How long does a tax levy stay on your bank account? ›

On the date the financial institution receives the Notice of Levy they are legally compelled to freeze the funds in the account for 21 days. At the end of those 21 days, if the levy has not been released by the IRS, then the financial institution is obligated to remit the funds to the IRS.
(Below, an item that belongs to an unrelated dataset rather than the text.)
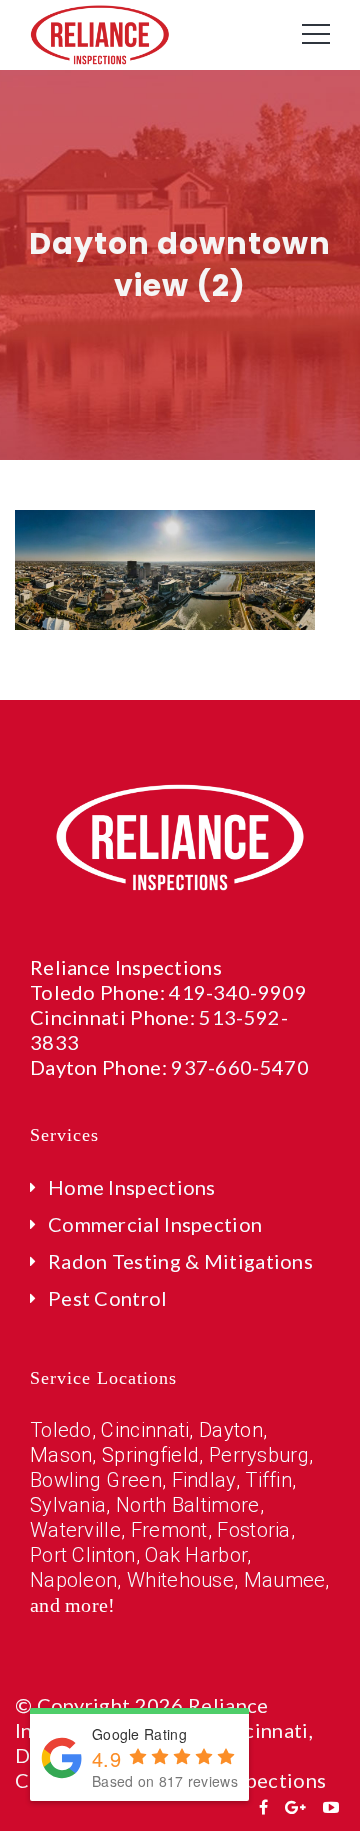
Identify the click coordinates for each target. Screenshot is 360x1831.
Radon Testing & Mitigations (180, 1261)
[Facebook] (263, 1806)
Can the IRS levy a bank account without notice? ›

Before the IRS can seize your bank account, they must first issue a Notice of Intent to Levy, giving you the opportunity to resolve the tax debt or request a Collection Due Process (CDP) hearing within 30 days. If you do not take action during this period, the IRS will send a Notice of Levy to your bank.

Does the IRS have to notify you of a bank levy? ›

The law requires the IRS to give proper notice before they can levy your bank account. According to Internal Revenue Code Section 6330, the IRS is required to notify you in writing before levying. The notice must include information telling you about your right to appeal the threatened collection action within 30 days.